▸ **REQUIRED TASK 1**:
Answer these from the story about Grandma's music, one line each:
(a) Who composed Dido and Aeneas?
(b) Which orchestra played the Christmas Symphony?
(c) To what seat did Grandma lead the narrator?
▸ **REQUIRED TASK 2**:
Write out, word for word, the part of the story about Grandma's music that opens with the words containing "She walked in, looked" and closes with "confused and surprised.".

▸ **GIVEN TEXT**:
- - - -

Grandma’s music set was playing, not a Christmas carol, but Dido and Aeneas, a masterpiece based on a tragedy by Nahum Tate, which was first performed in about 1689, and composed by the best known English composer, Henry Purcell, famous for his theatrical music. I knew grandma’s insatiable appetite for classical music, but an opera, and a tragic one at that, for Christmas? It did not add up. I looked around. She was not anywhere around. I went to the music set and removed the playing album from the turntable. Grandma had stuck to her turntable because that was the only way to keep playing the array of albums containing her classical collections, a hefty treasure possession, product of years of purchasing the best in that genre of music. I tried to get something to put me back in the mood of Christmas from some of the flicks on the table. The only thing I saw that came close to a carol was a Christmas Symphony by a strange name, I was not sure I had come across before. The composer was a guy by the name Krzysztof Penderecki, a Polish, I guessed. The music as played by the New York Philharmonic was a one-movement work, intriguing in its striking Baroque strong sense of dynamism.
She walked in, looked at me and smiled, apparently at my rapt attention to the not so popular composer with such a distinct style. She was about to go into the intricate analysis of the music when she noticed my quizzical look. “What is the problem my son”, she asked pulling my arm, heading to the three-seater settee. “Grandma, what is happening?” I asked as we settled on the soft sofa. “About what she retorted”, in pretended ignorance. “I mean, where is the Christmas in this compound?” She looked pensively at me and startled me with a bout of long laughter that got me confused and surprised.

- - - -

▸ **SUPPLIED MATERIAL**:
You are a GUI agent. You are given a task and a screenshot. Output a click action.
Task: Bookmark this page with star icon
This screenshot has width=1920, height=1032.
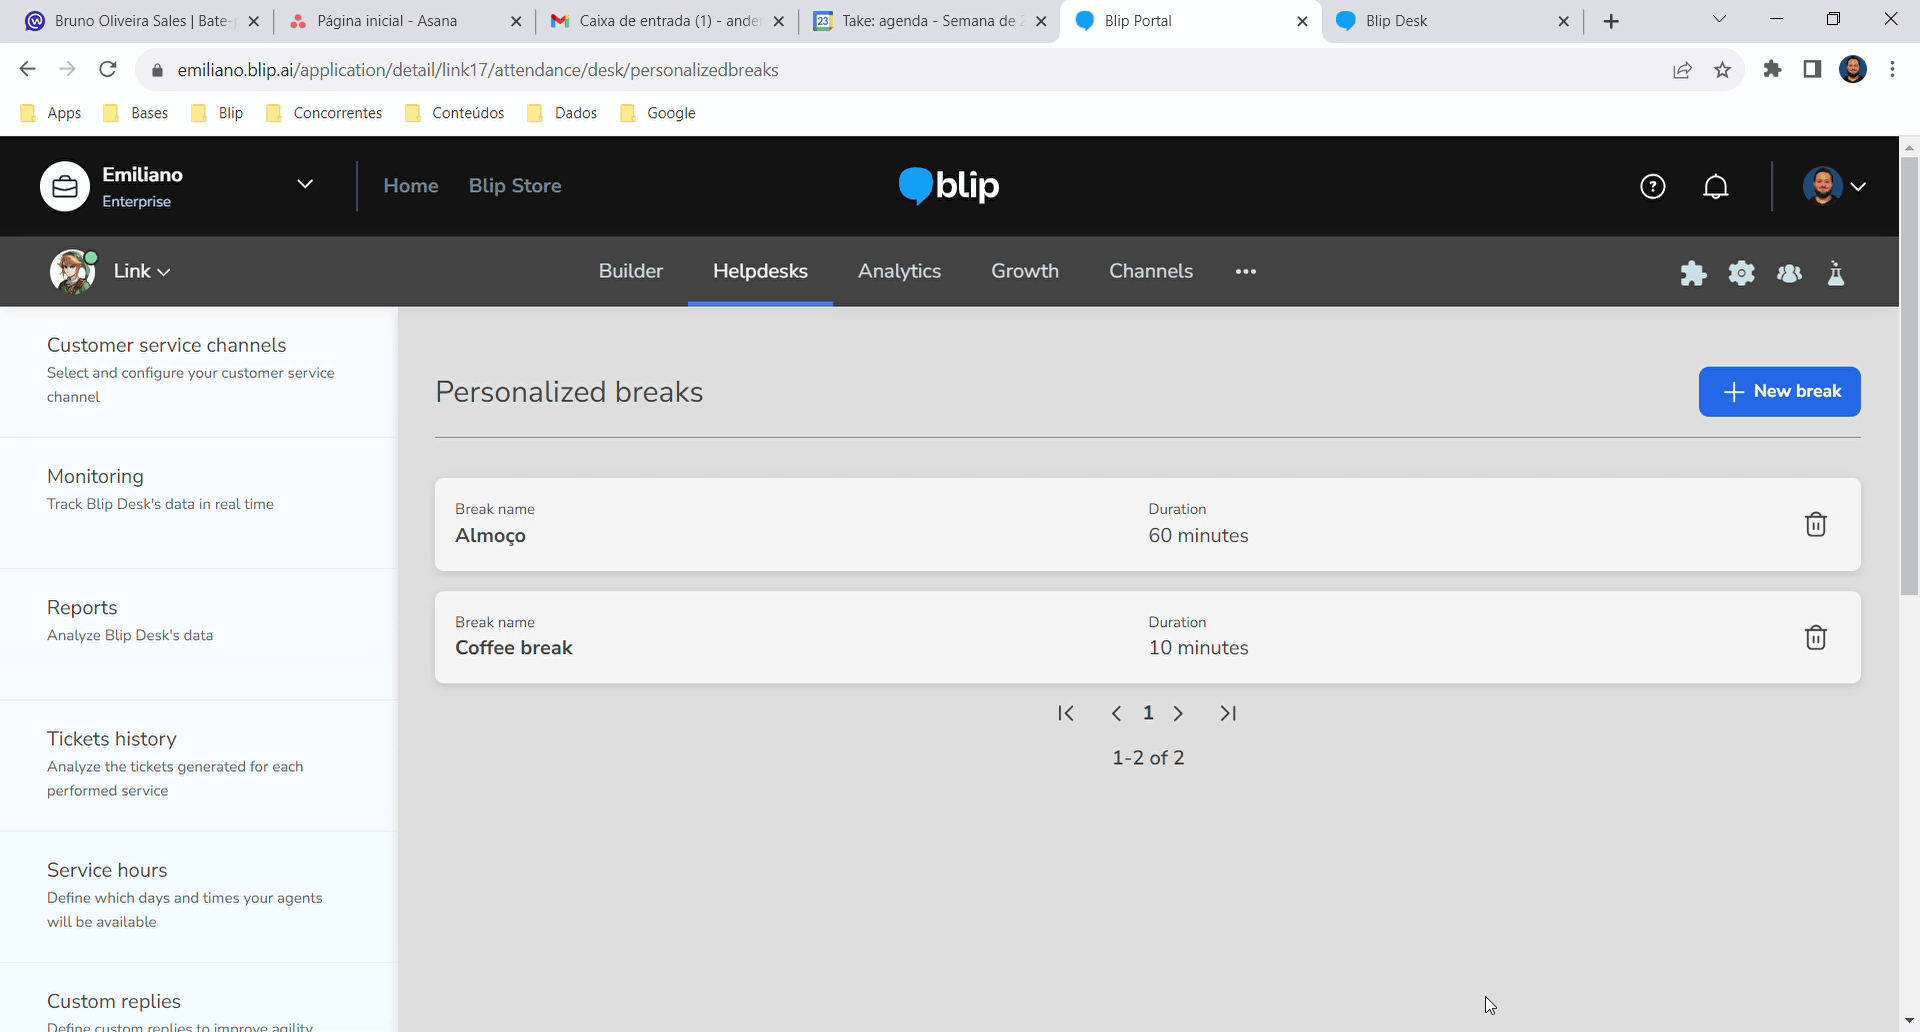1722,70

- - - -

▸ **TASK OUTPUT 1**:
(a) Henry Purcell
(b) The New York Philharmonic
(c) The three-seater settee

▸ **TASK OUTPUT 2**:
She walked in, looked at me and smiled, apparently at my rapt attention to the not so popular composer with such a distinct style. She was about to go into the intricate analysis of the music when she noticed my quizzical look. “What is the problem my son”, she asked pulling my arm, heading to the three-seater settee. “Grandma, what is happening?” I asked as we settled on the soft sofa. “About what she retorted”, in pretended ignorance. “I mean, where is the Christmas in this compound?” She looked pensively at me and startled me with a bout of long laughter that got me confused and surprised.